■ **The input**
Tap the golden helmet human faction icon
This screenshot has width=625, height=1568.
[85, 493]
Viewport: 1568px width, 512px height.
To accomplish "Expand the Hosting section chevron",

■ **Your goal**
Rewrite the entries above with every "chevron" changed to "arrow", leaving everything else as it is.

■ **Response for this exercise**
Tap the golden helmet human faction icon
This screenshot has width=625, height=1568.
[85, 493]
Viewport: 1568px width, 512px height.
To accomplish "Expand the Hosting section arrow",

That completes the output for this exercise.